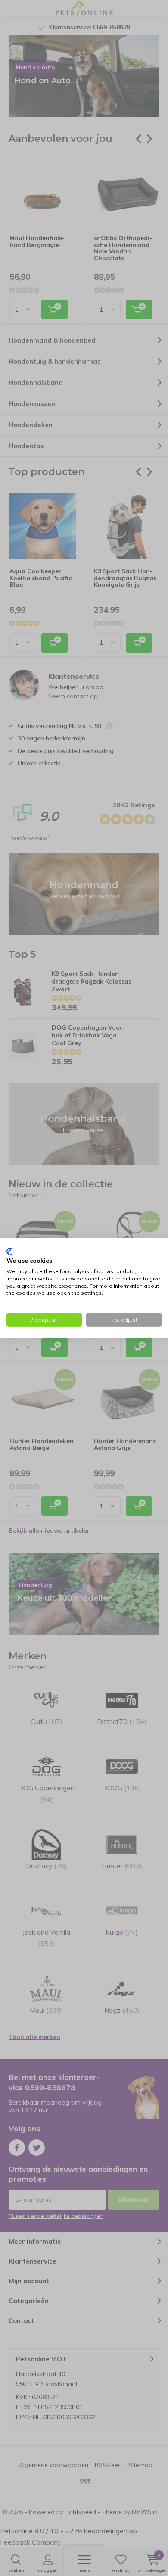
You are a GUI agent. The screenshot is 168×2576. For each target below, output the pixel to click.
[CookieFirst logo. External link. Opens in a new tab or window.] (9, 1251)
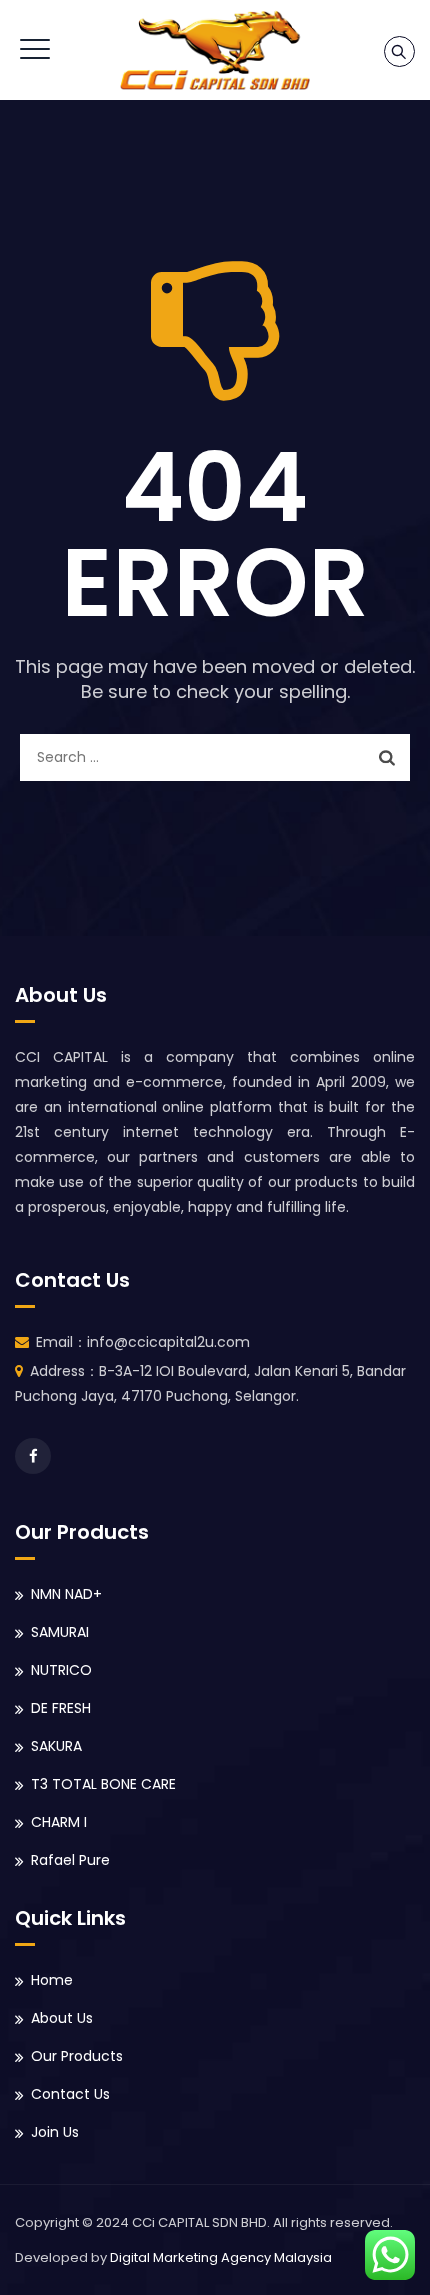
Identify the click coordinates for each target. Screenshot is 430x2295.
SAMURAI (60, 1632)
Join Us (55, 2132)
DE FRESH (61, 1708)
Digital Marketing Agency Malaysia (221, 2257)
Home (52, 1980)
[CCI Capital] (215, 50)
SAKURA (56, 1746)
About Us (62, 2018)
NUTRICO (61, 1670)
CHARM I (59, 1822)
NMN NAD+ (66, 1594)
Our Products (77, 2056)
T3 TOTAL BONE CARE (103, 1784)
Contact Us (70, 2094)
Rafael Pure (70, 1860)
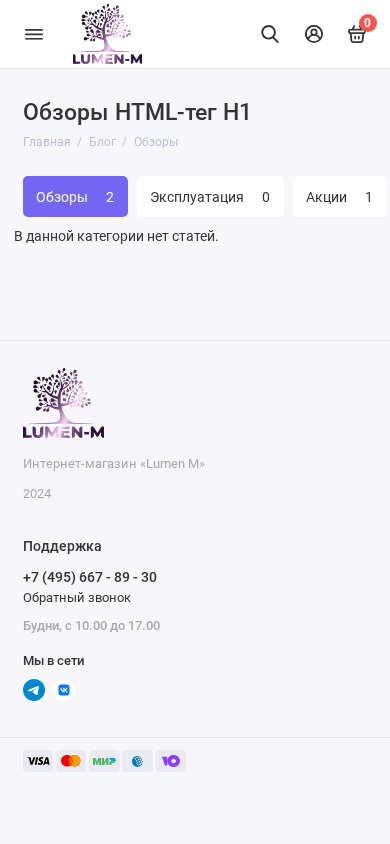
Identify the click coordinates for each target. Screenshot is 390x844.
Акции (339, 197)
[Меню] (34, 34)
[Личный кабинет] (314, 34)
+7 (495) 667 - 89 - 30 (90, 577)
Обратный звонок (77, 597)
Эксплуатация (210, 197)
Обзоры (75, 197)
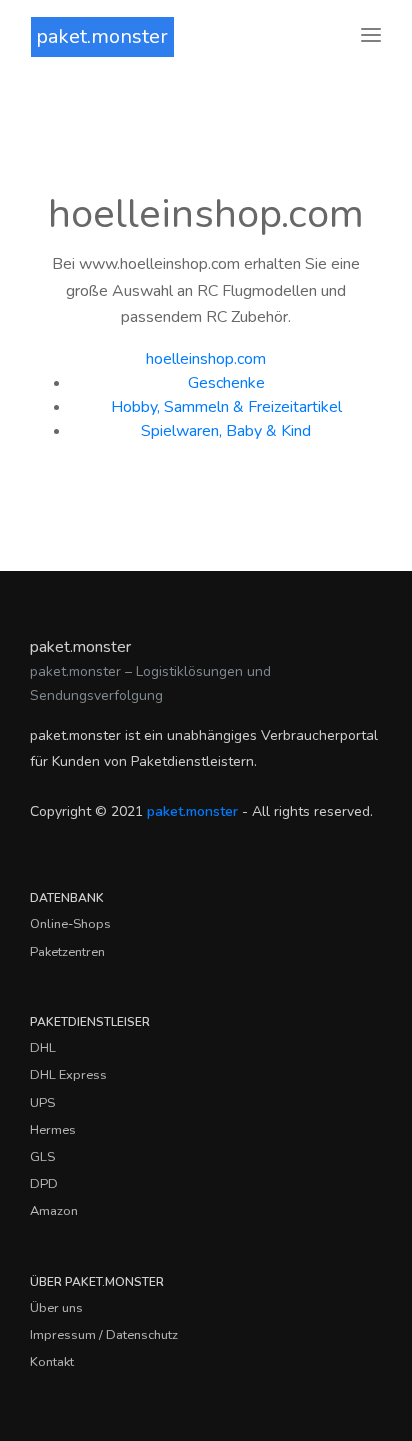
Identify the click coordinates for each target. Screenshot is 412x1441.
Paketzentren (67, 952)
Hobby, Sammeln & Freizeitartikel (226, 407)
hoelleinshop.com (206, 359)
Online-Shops (70, 924)
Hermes (53, 1130)
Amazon (54, 1211)
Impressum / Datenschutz (104, 1335)
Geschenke (226, 383)
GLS (42, 1157)
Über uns (56, 1308)
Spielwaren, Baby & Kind (226, 431)
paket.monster (102, 36)
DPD (44, 1184)
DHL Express (68, 1075)
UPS (42, 1103)
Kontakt (52, 1362)
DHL (43, 1048)
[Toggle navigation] (371, 36)
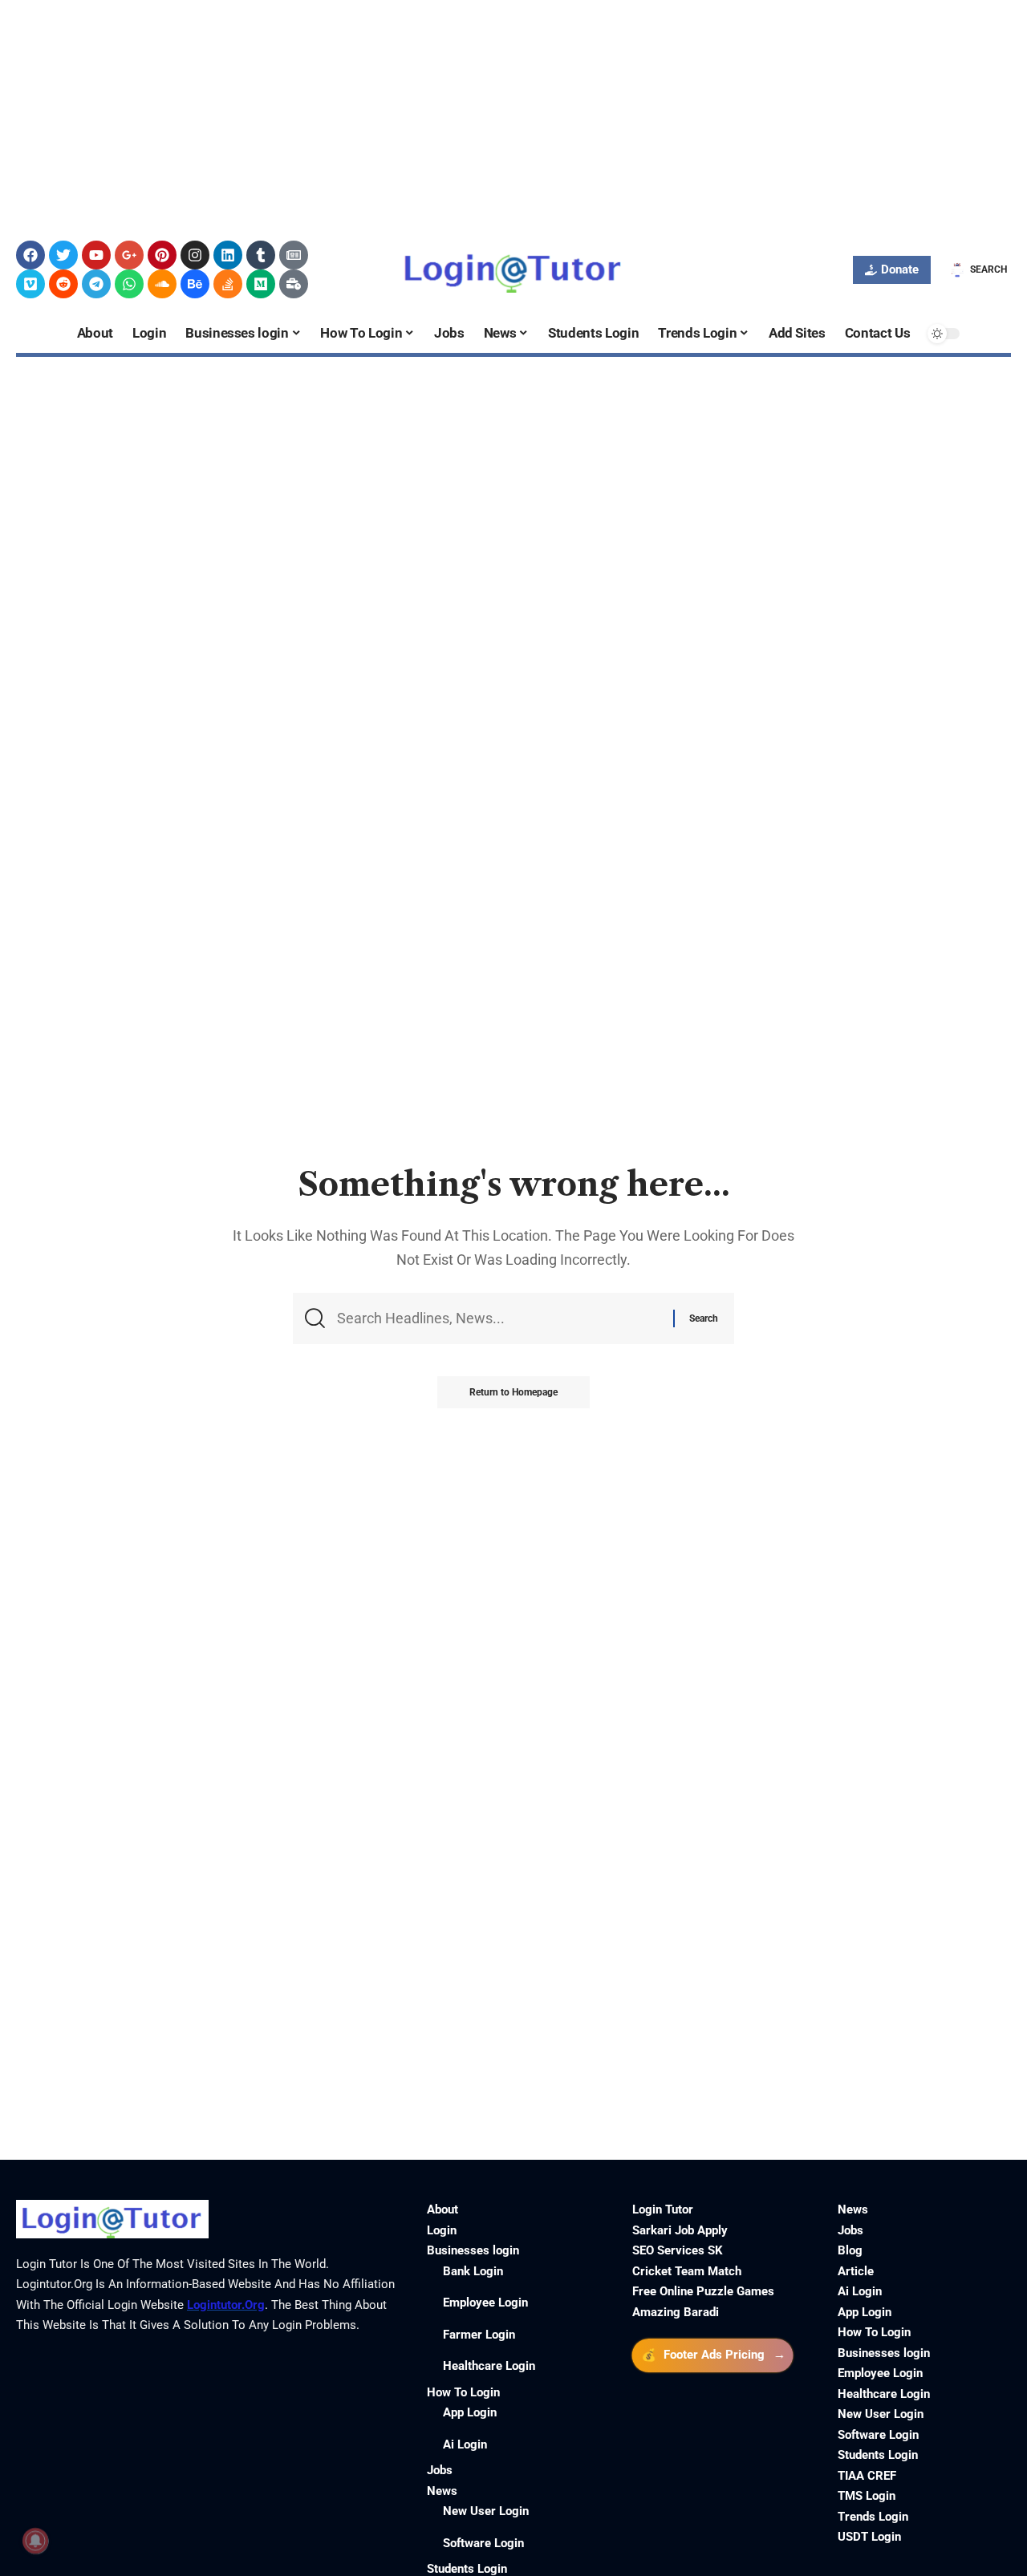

- - - - -

▸ Task brief
Could you reproduce exactly the lines from the one containing "Paketzentren (67, 952)" through the last line of the records, both included, leaving out the pictures?

▸ Exercise solution
Paketzentren (67, 952)
Hobby, Sammeln & Freizeitartikel (226, 407)
hoelleinshop.com (206, 359)
Online-Shops (70, 924)
Hermes (53, 1130)
Amazon (54, 1211)
Impressum / Datenschutz (104, 1335)
Geschenke (226, 383)
GLS (42, 1157)
Über uns (56, 1308)
Spielwaren, Baby & Kind (226, 431)
paket.monster (102, 36)
DPD (44, 1184)
DHL Express (68, 1075)
UPS (42, 1103)
Kontakt (52, 1362)
DHL (43, 1048)
[Toggle navigation] (371, 36)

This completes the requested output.